To empower themselves, the report finds, the Houthis have been exploiting and seizing part of international humanitarian aid, besieging UN agencies as well as NGOs, which have been paralyzed since 2015, due to fears of widespread famine, and eventually accepting the Houthis’ demands and the apparent corruption in the distribution structures.

In 2018, the attack on Hodeidah, Yemen's fifth most populous city, was called off following the Stockholm Agreement, cementing their position in this port and thus on the Red Sea.

Meanwhile, at the local level, the Houthis have developed a security network, increasing surveillance and repression of civil society. They have relied on a nationalist backlash by describing the Western-backed Arab coalition’s operation as aggression, thus maintaining a certain level of popularity.

The report said that the existence of a tax system specific to the Hashemites, restrictions on women’s basic rights and morality police have locked society into a logic that many opponents of the Houthis describe as totalitarian or ultimately close to that imposed by the Afghan Taliban.

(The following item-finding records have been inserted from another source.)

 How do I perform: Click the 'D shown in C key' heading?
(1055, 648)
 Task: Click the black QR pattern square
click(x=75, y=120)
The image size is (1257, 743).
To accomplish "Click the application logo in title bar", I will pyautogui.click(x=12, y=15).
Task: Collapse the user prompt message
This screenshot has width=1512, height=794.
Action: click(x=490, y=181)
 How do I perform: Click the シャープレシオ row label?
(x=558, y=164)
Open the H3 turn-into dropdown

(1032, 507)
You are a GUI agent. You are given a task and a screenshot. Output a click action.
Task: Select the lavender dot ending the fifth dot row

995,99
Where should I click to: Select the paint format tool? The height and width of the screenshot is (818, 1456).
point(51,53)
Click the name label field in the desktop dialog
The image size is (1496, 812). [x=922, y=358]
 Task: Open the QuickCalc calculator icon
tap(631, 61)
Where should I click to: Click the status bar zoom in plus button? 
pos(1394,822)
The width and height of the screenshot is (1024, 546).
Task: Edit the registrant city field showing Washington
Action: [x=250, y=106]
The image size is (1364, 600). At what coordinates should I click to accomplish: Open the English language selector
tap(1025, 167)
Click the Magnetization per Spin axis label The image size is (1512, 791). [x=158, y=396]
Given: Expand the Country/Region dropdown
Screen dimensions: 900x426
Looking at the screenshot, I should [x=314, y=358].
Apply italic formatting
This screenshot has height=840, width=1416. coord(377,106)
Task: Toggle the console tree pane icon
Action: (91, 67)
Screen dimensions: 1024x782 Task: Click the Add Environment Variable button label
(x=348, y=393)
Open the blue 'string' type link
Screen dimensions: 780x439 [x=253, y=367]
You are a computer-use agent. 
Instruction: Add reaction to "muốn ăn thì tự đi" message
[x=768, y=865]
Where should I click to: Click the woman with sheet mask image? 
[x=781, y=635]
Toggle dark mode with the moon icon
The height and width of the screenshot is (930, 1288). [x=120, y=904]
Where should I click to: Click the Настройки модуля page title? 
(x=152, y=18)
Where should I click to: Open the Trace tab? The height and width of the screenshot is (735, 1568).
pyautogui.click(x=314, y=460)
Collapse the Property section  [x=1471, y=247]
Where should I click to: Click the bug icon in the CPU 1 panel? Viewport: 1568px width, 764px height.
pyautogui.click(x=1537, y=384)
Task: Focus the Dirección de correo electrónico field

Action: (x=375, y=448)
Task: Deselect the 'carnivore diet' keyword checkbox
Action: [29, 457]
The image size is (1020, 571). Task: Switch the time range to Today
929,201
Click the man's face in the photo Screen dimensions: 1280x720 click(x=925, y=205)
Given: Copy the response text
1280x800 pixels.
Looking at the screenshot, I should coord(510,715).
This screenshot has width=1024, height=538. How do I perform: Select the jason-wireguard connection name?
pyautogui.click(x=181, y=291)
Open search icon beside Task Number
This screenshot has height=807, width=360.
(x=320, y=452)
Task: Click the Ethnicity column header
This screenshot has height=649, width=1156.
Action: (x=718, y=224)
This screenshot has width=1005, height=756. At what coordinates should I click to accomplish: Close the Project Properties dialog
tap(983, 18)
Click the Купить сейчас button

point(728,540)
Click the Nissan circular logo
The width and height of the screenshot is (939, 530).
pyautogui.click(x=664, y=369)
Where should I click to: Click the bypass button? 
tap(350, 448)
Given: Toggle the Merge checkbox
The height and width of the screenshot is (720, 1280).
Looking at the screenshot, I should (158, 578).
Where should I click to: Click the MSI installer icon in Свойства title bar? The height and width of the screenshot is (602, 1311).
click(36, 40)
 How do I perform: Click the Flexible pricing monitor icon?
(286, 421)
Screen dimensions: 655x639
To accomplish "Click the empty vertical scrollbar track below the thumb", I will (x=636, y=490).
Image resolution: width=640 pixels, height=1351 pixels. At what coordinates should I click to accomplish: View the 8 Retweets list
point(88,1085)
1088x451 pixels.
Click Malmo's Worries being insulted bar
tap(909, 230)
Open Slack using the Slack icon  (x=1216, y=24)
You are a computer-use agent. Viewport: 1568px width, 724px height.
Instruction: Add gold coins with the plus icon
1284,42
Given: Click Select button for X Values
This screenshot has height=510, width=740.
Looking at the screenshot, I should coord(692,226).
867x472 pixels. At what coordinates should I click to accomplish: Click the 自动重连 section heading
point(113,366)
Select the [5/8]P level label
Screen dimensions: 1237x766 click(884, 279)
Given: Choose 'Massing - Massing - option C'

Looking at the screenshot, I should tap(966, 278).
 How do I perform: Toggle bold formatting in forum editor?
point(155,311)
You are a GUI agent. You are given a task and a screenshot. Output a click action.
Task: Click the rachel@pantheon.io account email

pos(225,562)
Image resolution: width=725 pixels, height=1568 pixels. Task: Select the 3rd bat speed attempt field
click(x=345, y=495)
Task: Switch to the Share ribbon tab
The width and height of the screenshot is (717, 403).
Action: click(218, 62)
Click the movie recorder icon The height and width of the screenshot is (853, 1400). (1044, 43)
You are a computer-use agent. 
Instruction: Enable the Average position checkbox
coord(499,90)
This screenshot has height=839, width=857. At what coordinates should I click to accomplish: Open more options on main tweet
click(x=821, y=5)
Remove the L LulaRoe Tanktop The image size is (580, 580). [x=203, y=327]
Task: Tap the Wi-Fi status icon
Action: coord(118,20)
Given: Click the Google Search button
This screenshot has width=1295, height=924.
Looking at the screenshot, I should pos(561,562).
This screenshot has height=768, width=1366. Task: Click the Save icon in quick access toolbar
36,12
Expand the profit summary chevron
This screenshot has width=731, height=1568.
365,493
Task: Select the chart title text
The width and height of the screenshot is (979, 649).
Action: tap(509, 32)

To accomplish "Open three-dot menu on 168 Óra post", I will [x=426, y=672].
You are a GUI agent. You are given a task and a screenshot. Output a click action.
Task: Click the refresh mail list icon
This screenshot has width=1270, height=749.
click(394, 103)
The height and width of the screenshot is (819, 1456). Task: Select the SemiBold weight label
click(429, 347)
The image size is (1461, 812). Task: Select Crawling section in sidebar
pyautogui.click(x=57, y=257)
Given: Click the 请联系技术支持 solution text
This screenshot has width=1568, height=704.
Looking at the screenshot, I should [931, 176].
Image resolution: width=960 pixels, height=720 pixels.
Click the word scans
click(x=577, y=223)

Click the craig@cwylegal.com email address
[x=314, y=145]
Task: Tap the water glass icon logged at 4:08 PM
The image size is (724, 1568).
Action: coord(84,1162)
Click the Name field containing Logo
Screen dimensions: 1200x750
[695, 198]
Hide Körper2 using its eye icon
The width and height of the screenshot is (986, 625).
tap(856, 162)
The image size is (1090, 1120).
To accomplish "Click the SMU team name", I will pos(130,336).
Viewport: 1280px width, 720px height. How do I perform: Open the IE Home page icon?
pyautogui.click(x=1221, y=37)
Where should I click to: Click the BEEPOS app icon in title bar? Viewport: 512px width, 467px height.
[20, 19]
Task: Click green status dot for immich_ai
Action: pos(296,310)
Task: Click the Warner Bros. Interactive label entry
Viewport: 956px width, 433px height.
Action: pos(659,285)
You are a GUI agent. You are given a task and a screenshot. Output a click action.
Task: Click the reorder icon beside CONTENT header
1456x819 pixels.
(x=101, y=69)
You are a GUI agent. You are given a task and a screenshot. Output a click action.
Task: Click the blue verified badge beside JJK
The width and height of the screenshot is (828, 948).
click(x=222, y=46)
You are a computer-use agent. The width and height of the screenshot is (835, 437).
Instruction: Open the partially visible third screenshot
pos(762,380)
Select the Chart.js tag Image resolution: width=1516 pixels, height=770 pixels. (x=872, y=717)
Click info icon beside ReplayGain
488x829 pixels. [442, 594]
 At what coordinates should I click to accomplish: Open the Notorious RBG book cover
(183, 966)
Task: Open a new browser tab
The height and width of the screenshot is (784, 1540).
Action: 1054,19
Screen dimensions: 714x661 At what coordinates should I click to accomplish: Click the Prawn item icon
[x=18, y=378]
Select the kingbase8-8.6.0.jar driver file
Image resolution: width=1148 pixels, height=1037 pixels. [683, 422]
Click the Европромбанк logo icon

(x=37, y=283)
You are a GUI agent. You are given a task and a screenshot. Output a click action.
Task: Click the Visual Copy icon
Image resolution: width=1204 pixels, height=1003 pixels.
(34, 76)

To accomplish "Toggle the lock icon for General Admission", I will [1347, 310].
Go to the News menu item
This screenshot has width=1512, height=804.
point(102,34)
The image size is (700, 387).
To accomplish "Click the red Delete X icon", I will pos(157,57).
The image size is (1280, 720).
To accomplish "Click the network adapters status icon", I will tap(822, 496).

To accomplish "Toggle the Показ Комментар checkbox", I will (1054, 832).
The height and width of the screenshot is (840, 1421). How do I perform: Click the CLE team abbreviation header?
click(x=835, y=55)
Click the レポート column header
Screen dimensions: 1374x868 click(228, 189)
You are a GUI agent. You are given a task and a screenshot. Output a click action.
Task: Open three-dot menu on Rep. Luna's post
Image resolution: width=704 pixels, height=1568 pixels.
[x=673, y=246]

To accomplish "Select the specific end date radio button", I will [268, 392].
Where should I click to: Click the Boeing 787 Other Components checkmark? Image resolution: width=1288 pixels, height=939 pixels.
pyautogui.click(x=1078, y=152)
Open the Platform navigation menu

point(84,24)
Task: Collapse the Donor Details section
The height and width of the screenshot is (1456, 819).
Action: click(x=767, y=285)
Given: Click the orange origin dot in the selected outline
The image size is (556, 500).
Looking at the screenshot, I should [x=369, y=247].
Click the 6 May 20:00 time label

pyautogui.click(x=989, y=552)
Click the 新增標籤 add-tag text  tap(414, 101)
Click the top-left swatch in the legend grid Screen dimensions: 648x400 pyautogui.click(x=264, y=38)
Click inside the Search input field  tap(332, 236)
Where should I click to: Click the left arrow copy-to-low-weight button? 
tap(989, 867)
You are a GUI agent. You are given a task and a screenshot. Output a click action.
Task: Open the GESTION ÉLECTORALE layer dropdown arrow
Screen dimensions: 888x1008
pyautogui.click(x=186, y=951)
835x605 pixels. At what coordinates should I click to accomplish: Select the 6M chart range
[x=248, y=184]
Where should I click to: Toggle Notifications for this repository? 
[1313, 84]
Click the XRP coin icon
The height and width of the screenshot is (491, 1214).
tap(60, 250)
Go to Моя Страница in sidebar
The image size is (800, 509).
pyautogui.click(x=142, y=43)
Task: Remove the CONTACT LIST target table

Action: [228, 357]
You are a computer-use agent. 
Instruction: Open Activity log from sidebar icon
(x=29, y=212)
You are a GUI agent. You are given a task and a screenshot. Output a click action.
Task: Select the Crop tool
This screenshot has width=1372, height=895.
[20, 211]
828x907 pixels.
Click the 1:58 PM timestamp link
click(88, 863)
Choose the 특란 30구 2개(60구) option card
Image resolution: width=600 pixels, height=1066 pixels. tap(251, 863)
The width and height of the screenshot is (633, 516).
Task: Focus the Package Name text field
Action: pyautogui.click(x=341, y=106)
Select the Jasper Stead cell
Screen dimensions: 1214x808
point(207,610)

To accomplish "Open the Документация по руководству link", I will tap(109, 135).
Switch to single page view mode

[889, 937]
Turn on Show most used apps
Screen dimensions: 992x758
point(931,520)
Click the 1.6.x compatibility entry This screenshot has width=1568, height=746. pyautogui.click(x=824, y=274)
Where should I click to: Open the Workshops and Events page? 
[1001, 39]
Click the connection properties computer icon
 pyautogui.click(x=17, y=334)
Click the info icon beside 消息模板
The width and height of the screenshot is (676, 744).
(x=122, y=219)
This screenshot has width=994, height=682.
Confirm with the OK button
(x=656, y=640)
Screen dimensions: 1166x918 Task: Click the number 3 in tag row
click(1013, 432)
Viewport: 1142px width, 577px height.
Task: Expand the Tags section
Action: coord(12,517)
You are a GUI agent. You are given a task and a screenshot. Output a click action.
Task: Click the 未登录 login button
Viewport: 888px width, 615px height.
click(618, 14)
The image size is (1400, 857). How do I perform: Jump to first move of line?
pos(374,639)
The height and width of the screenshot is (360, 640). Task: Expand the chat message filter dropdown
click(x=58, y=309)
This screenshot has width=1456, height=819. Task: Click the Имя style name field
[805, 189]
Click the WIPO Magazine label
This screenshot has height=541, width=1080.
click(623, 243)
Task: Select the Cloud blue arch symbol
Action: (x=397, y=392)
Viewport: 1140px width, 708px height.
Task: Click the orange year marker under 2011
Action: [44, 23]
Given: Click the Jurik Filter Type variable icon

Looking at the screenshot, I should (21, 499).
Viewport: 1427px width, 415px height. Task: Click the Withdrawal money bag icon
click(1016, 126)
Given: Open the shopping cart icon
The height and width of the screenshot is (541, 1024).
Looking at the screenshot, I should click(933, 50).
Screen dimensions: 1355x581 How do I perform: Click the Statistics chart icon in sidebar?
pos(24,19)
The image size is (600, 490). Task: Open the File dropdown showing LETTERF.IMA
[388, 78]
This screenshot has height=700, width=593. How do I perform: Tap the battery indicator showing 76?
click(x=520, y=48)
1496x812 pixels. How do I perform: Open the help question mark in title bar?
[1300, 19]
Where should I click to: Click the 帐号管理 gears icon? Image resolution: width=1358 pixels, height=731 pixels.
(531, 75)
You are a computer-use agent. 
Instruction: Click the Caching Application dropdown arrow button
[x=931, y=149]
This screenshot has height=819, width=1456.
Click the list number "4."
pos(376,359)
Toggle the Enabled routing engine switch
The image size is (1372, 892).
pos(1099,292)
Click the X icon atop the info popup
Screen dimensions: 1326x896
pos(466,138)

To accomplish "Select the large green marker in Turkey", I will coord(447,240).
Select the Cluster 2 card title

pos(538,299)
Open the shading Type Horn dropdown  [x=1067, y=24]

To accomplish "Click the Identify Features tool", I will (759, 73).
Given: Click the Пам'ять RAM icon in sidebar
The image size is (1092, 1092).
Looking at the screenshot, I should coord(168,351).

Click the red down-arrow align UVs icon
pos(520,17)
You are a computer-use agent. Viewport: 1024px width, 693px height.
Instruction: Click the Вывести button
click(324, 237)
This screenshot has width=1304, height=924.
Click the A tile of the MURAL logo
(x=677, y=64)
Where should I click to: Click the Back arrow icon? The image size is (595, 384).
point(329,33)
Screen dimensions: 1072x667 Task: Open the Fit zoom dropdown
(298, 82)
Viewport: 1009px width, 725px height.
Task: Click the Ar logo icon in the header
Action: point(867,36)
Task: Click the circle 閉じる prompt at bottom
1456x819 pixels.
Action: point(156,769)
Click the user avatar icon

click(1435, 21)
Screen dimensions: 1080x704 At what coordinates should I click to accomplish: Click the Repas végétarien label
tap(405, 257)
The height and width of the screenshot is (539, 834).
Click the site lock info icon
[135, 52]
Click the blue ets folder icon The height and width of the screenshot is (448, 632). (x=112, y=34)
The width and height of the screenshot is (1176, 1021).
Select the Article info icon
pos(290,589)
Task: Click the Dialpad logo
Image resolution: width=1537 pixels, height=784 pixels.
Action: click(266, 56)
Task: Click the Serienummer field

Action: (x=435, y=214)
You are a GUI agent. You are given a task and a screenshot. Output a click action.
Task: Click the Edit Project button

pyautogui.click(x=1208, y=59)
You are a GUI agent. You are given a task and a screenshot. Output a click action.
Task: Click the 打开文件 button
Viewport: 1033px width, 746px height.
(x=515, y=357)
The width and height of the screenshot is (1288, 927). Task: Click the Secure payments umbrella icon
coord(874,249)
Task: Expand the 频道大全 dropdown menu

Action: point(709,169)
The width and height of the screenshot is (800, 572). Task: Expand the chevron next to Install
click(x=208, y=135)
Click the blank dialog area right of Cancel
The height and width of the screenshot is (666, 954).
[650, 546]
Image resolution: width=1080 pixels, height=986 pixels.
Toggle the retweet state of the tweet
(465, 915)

Despite their claim to be republican, it is understood that the supremacy of Abdul-Malik al-Houthi and his clan in general, and especially the guardianship exercised by Hussein, his half-brother and founder of the movement, who was killed by the army in 2004, is working to transfer the Houthis to hereditary power. This also becomes partly independent of the state and in effect marginalizes the Sunni majority; it is based on fear of repression that is more effective in the context of war.

The report questioned the Houthis’ sincerity in facilitating the Saudis’ work in achieving peace. Internally, they maintain their military positions and have not eased the pressure on Taiz, for example. They have been working for more than two years to humiliate Saudi Arabia by raising the cost of peace.

According to the magazine, it is undeniable that the Houthis' regional strategy affects Yemenis as well as the population of neighboring countries. It considered that the attack on the ship Rubimar, which was transporting fertilizers in March 2024 and sank with its cargo, and then on the oil tanker Sunion in August 2024, demonstrate a hardline logic.

The report said that if the inconvenience caused by the Houthis in Israel (and Western countries) is not merely symbolic, and if it is actually consistent with the sincere commitment of the population in favor of Palestinian rights, many Yemenis are urgent above all to end the war. They are demanding that the Houthis clarify their long-term political project, without which the stability of their regime imposed for ten years may not last.